Dr. Therese Mascardo has provided simple tips on what to discuss during therapy sessions for those who find it difficult to express their emotions.
With each passing day, more and more people are prioritizing their mental health and going to therapy. However, the initial phases and meets can get a little awkward. It is not easy to open up and be flexible about things that are concerning. While therapists try their level best to make their clients feel comfortable, people seeking therapy, on their part, can take simple measures too. Dr. Therese Mascardo, a psychologist who goes on TikTok by @exploring.therapy, shared a few tips on what one can bring up during therapy sessions.

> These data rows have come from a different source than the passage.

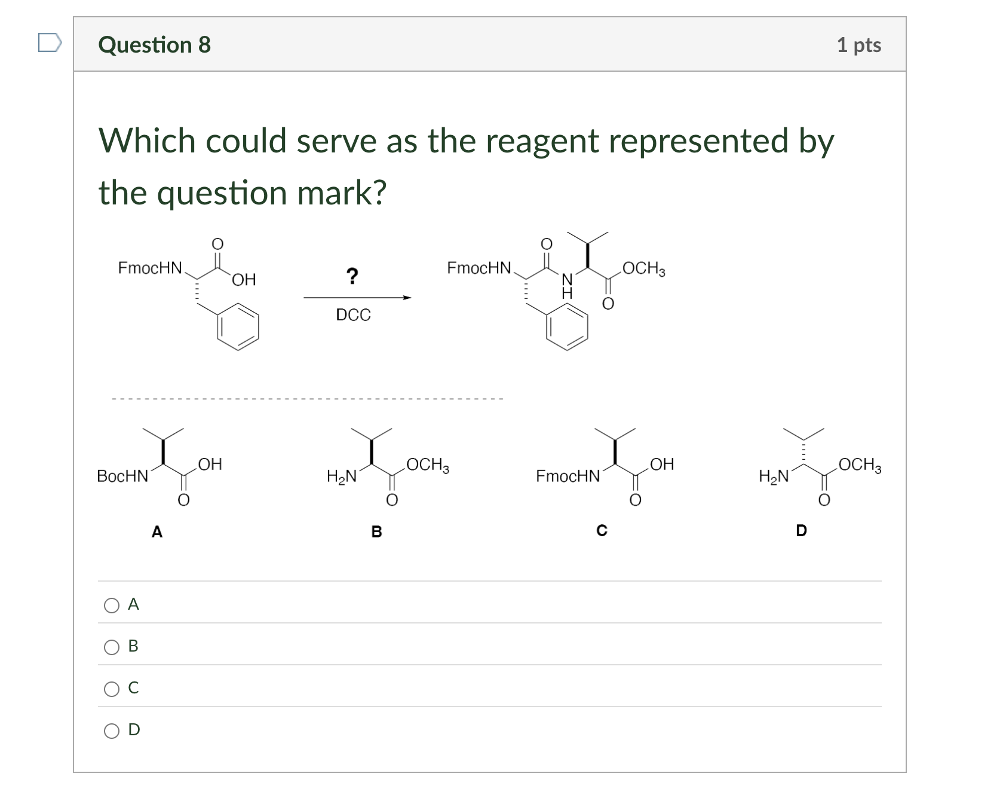Select radio button B
This screenshot has width=1006, height=807.
click(x=111, y=647)
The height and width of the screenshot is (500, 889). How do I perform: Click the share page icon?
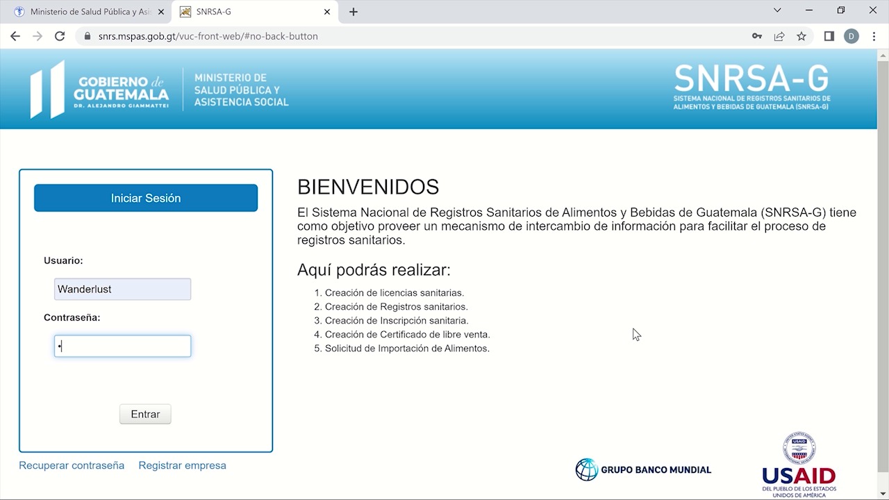(x=779, y=36)
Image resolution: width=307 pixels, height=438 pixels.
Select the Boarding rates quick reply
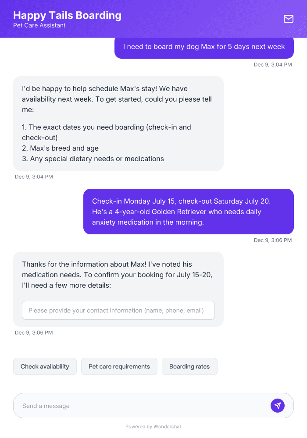coord(189,366)
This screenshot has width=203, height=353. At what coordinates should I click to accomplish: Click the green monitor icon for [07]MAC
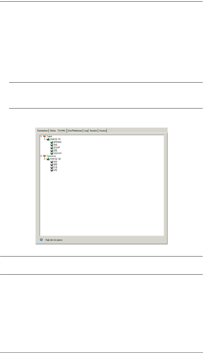tap(51, 142)
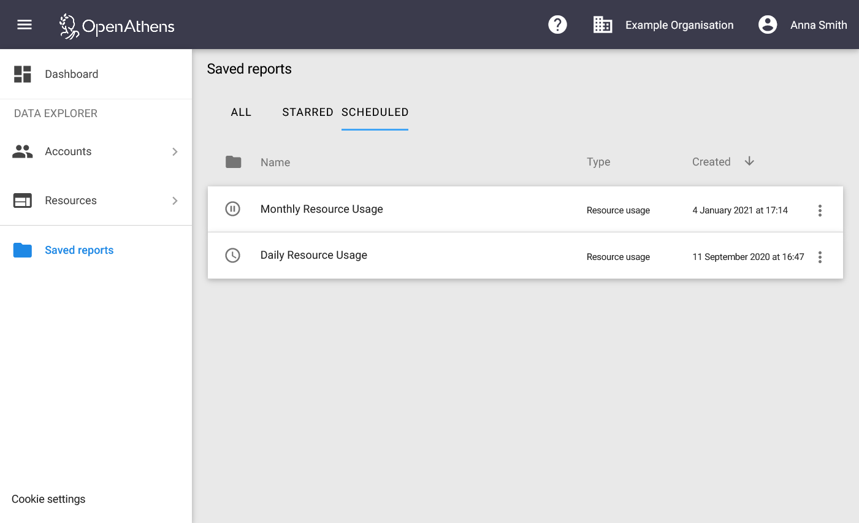Open the hamburger navigation menu
859x523 pixels.
click(x=24, y=25)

Mascardo, who posts about mental health and therapy, focuses on those struggling with sharing and suggests what they can say. She begins the video by saying, “A free tip for when you’re going through therapy.”She then clarifies, “If you are unsure or anxious about what to bring up during a therapy session, it’s totally normal and okay.” Moving on, she recommends two alternatives to get started with the session. Firstly, she suggests letting the therapist know about the scenario. “You can bring that up with your therapist knowing that that’s coming up for you and you can talk it through and process a little bit,” she says.
Next, she explains the misconceptions many people have. Mascardo says that many people think they have to talk about certain things during therapy, but that’s not the case. Ruling out another notion, she says, “A lot of people think that therapy is like a weekly digest. It doesn’t have to be.”
She elaborates, saying that one could talk about things that happened during the week if they hold importance or affect them in any way. “A different way to think about therapy is, instead of a weekly digest, think of the main themes that are important to you in therapy,” the psychologist says. She adds, “It could be relationships, something that’s stressing you out or something within you that you’d like to change or improve, a personal habit, or any of those things.”
She also mentions pondering over the aforementioned concepts in the form of themes that can be focused on during the therapy session. “During the week, when you have certain moments of insight or moments of friction, conflict, or difficulty, take out your phone or therapy journal and jot down those things,” Mascardo suggests.
She then mentions that these pointers can serve as a “frame of reference” for what to bring up during therapy. She remarks, “If you keep adding things to the list as they come to you, you’ll never be stressing about what to share in therapy.” Elaborating on the same, she says, “You’d have moments throughout the week where you’re already thinking about what to share.” The psychologist herself makes it easier to figure out what to say and how to get more comfortable with her simple tips.
People loved her advice and shared their views in the comment section. @crissytec said, “Most of the therapy sessions I went through, I had no idea how to start. I asked him to start with questions and that’s how it mostly went.” @emilyo723 said, “Definitely using these. I always feel anxious about not knowing what to say.”